If you use any materials from this repository, please cite the publication: Anton Kaplanyan, Anton Sochenov, Thomas Leimkuehler, Mikhail Okunev, Todd Goodall, Gizem Rufo, "DeepFovea: Neural Reconstruction for Foveated Rendering and Video Compression using Learned Statistics of Natural Videos", SIGGRAPH Asia 2019.
input_graph.pb file contains the network graph for both generator and discriminator.
Generator model is a U-Net with recurrent decoder blocks. The naming convention is
glEnc_XtoY for encoder blocks and
glDec_YtoX for the corresponding decoder blocks, where X and Y change with the depth. The network is trained on 128x128 videos.
Each encoder block consists of two convolutions, with the second convolution having a stride 2. We use ELU activation function. There are total 5 encoders and 5 decoders with 32-64-128-128-128 features correspondingly. The model has about 3.2M parameters.
Each decoder block consists of an upsampling layer, a convolution and a recurrent convolution layer. The recurrent convolutional layer uses its output as another input on the next time step.
The discriminator model consists of several 3D convolutions with residual connections. Each convolution operates on a whole video of 32 frames. This allows the discriminator to reason not only about spatial details, but also about the temporal artifacts. We are using spectral normalization in discriminator for the regularization. There is also a complementary discriminator with a similar architecture trained on the FFT representation of the input video.
We are using multiple losses to make the reconstruction plausible
- Adversarial loss (Following WGAN framework)
- LPIPS loss to improve reconstruction of the spatial details
- Optical flow loss to reduce the peripheral flicker
"bin" folder contains Windows application "inference.exe". It takes 1 optional argument: screen|360. By default it uses "screen". In "screen" mode it will run full screen with resolution 1920x1088 on monitor 0. To run "360" mode the HTC Vive Pro Eye must be connected. Please follow the instructions to configure eye tracking.

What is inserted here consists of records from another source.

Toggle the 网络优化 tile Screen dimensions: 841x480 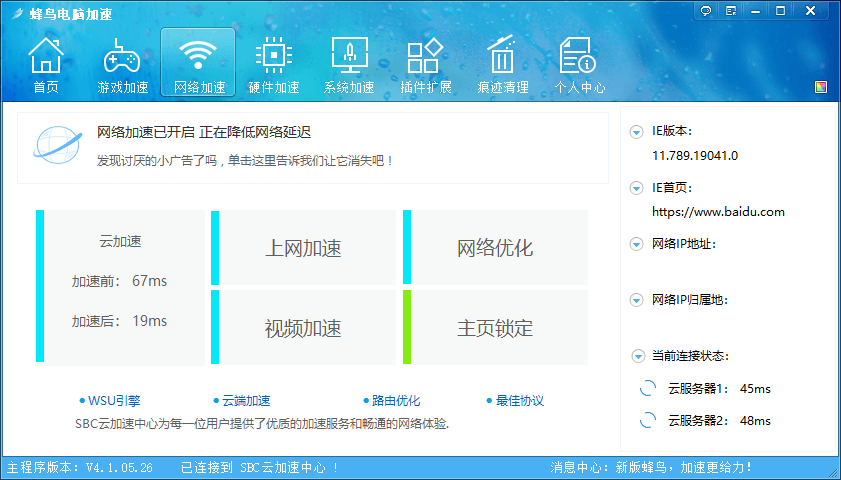(x=495, y=248)
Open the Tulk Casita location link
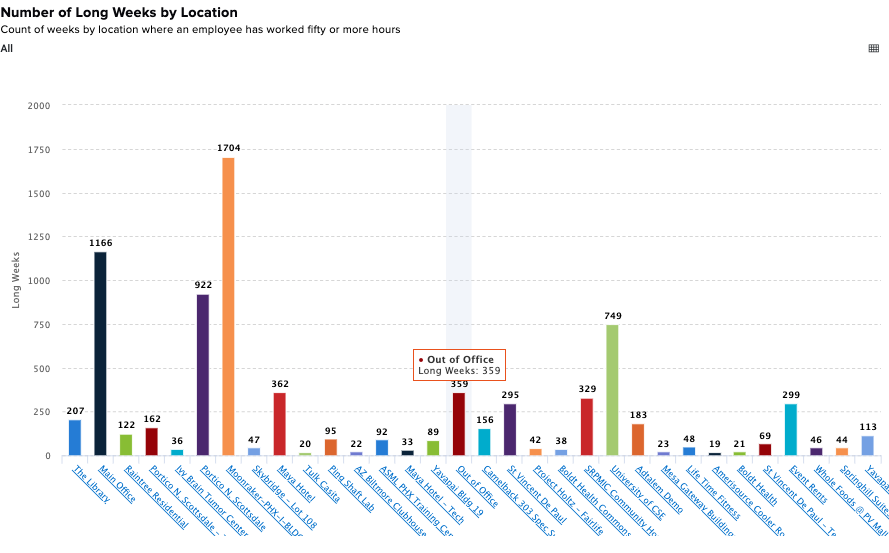889x553 pixels. tap(321, 484)
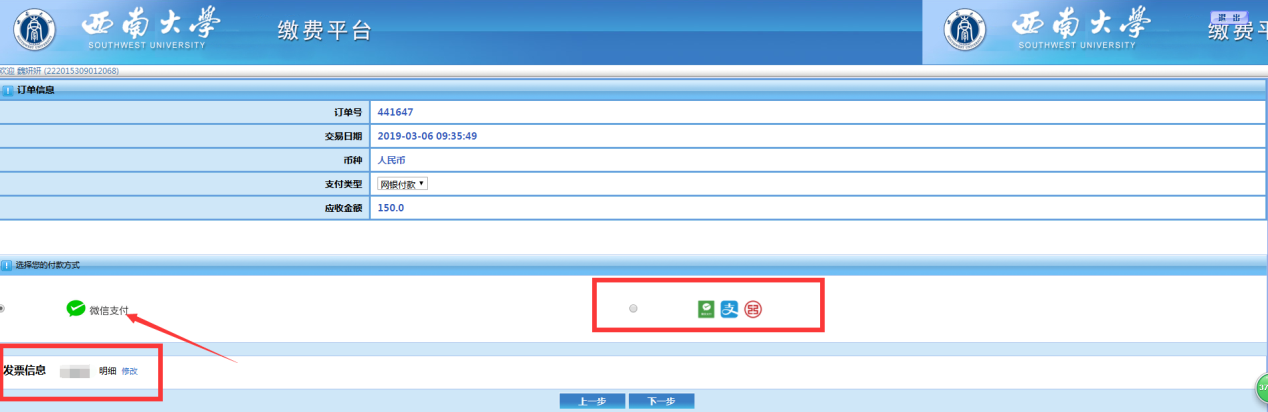This screenshot has height=412, width=1268.
Task: Click the red UnionPay bank icon
Action: coord(753,310)
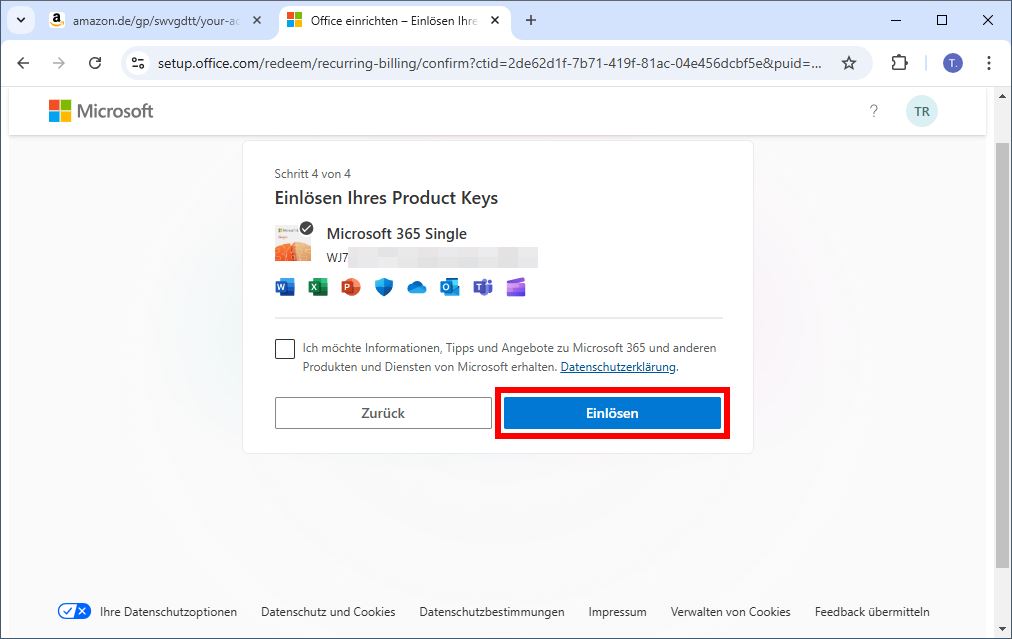Open the Outlook app icon
The image size is (1012, 639).
click(x=449, y=287)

Configuration file "appconfig.json" defines the location of the video frames. Frames can be of any size and will be sampled to match window/HMD resolution. The "gpus" field defines GPU ids to be used. It can take either 1 or 4 values. For example:  will use only GPU id 0, [0, 1, 2, 3] will use four GPUs, [0, 0, 1, 1] will use 2 GPUs with ids 1 and 2, [0, 0, 0, 0] will use 1 GPU with id 0. Make sure to always specify id of the GPU your monitor is connected to.
Note: SteamVR sets up default resolution as a result of evaluation of your GPU. In order to speed up network evaluation and fit into 11GB of GPU memory dial custom resolution setting down to be around 1600x1700. If the app crashes with "out of memory" error it indicates that GPU doesn't have enough memory. Try to farther reduce custom resolution.
- Windows 10 (build 1909)
- NVIDIA CUDA 10.1 + cuDNN 7.6
- SRanipal SDK for HTC Vive Pro Eye tracking.
- Screen mode: NVIDIA GEFORCE RTX 2080 - 8GB
- 360 mode: NVIDIA GEFORCE RTX 2080 Ti - 11GB
- NVIDIA Quadro GV100 Graphics Card - 32GB
|p||Shows/Hides percent of valid pixels|
|Up/Down arrows||Increases/decreases percent of valid pixels|
|g||Shows/Hides gaze marker|
|f||Shows/Hides time to render a frame per eye|
|r||Enables/Disables reconstruction. Network bypass|
|c||Enables/Disables corruption. All pixels are valid|
|e||Enables/Disables emulation of the gaze by mouse|
DeepFovea is CC-BY-NC 4.0 (FAIR License) licensed, as found in the LICENSE file.